**TEXT**.
Germ-zapping robot helps NJ hospital cut down on infections
RARITAN TOWNSHIP — A new germ-fighting robot has been deployed at Hunterdon Medical Center to help the hospital cut down on the serious ongoing threat of hospital-borne infections.
Hunterdon's Director of Infection Prevention, Lisa Rasimowicz, says hospital infections continue to be a serious problem.
"At least 1 out of every 25 hospitalized patients has been developing a health care-acquired infection."
The Centers for Disease Control and Prevention says hospital infections kill hundreds of people in America annually. That is higher than the death toll from AIDS, breast cancer and car accidents combined.
But Hunterdon Medical Center's new robot, officially called the Xenex LightStrike Germ-Zapping Robot, which resembles R2-D2 from "Star Wars," uses ultraviolet light to zap germs and reduce hospital infections.
"The light is turned on in all of the rooms and is able to touch all of the surfaces and kill any of the germs that are left behind on those surfaces. They are destroyed," Rasimowicz says.
"Once those bulbs turn on, there is this bright, bluish light that comes out of the bulbs and it shines on all of the surfaces in the room. Each cycle takes about five minutes and there is a total of two cycles in our intensive care unit," she adds.
"Each of our environmental service workers have been trained on how to use it. It is deployed in patient and operating rooms. This is just one of the strategies that we are using here in the hospital."

**ACTIVITY**. Reproduce the germ-zapping robot article word for word from "Hunterdon's Director of" to "reduce hospital infections.". The records after this point have nothing to do with the germ-zapping robot article.

**DATA UNDER STUDY**.
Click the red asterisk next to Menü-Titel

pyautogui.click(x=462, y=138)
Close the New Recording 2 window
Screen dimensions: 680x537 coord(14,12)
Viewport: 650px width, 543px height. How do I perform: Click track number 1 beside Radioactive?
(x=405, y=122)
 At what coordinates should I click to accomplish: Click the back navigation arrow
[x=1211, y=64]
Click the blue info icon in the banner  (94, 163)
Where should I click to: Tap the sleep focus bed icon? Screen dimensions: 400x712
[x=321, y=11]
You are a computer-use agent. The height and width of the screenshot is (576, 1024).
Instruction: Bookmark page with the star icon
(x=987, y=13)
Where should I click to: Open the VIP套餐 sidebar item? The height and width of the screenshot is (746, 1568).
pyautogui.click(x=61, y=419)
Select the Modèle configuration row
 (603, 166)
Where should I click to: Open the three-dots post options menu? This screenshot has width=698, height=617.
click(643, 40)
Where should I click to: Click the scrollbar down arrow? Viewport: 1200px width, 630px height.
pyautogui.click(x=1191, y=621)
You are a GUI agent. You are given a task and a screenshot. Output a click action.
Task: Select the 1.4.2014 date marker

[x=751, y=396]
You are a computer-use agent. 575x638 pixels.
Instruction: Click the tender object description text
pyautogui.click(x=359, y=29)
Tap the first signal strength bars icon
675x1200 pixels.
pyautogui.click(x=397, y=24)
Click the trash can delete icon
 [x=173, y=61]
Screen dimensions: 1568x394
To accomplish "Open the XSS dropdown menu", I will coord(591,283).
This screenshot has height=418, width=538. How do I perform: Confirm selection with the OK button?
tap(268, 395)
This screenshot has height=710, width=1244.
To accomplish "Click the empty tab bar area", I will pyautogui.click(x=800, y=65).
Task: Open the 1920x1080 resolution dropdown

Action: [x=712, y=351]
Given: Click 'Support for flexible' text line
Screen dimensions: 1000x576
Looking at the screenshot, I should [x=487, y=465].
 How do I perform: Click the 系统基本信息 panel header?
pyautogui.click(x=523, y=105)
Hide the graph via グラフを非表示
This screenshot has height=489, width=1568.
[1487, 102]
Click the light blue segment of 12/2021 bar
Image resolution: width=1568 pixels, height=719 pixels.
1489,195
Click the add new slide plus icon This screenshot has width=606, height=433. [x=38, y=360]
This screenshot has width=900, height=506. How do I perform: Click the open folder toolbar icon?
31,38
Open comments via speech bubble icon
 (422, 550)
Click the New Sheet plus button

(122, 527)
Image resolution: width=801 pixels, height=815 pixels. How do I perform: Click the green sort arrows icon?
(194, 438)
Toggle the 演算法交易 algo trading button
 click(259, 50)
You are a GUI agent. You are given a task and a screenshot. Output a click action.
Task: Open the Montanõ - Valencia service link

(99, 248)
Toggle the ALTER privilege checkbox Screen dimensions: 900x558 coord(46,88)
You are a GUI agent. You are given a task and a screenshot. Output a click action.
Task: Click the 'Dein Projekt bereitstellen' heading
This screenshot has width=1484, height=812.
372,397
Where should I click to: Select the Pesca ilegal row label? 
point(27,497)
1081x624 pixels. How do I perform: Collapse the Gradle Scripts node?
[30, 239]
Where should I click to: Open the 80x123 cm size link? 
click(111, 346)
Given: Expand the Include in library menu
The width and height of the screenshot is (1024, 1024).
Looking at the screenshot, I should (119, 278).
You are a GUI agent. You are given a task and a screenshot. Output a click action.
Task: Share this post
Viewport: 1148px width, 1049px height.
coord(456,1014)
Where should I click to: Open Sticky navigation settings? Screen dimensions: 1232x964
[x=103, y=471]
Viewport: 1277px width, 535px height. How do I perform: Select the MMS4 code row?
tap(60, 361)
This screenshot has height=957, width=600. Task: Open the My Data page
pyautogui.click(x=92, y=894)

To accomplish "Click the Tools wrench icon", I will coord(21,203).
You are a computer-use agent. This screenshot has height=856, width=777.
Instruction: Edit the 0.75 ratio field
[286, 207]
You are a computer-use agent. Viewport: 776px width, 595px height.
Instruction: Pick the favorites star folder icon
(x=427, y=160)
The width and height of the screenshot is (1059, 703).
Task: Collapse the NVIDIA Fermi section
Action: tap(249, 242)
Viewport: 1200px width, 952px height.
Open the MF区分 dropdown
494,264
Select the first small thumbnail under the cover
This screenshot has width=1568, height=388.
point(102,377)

**ANSWER SECTION**.
Hunterdon's Director of Infection Prevention, Lisa Rasimowicz, says hospital infections continue to be a serious problem.
"At least 1 out of every 25 hospitalized patients has been developing a health care-acquired infection."
The Centers for Disease Control and Prevention says hospital infections kill hundreds of people in America annually. That is higher than the death toll from AIDS, breast cancer and car accidents combined.
But Hunterdon Medical Center's new robot, officially called the Xenex LightStrike Germ-Zapping Robot, which resembles R2-D2 from "Star Wars," uses ultraviolet light to zap germs and reduce hospital infections.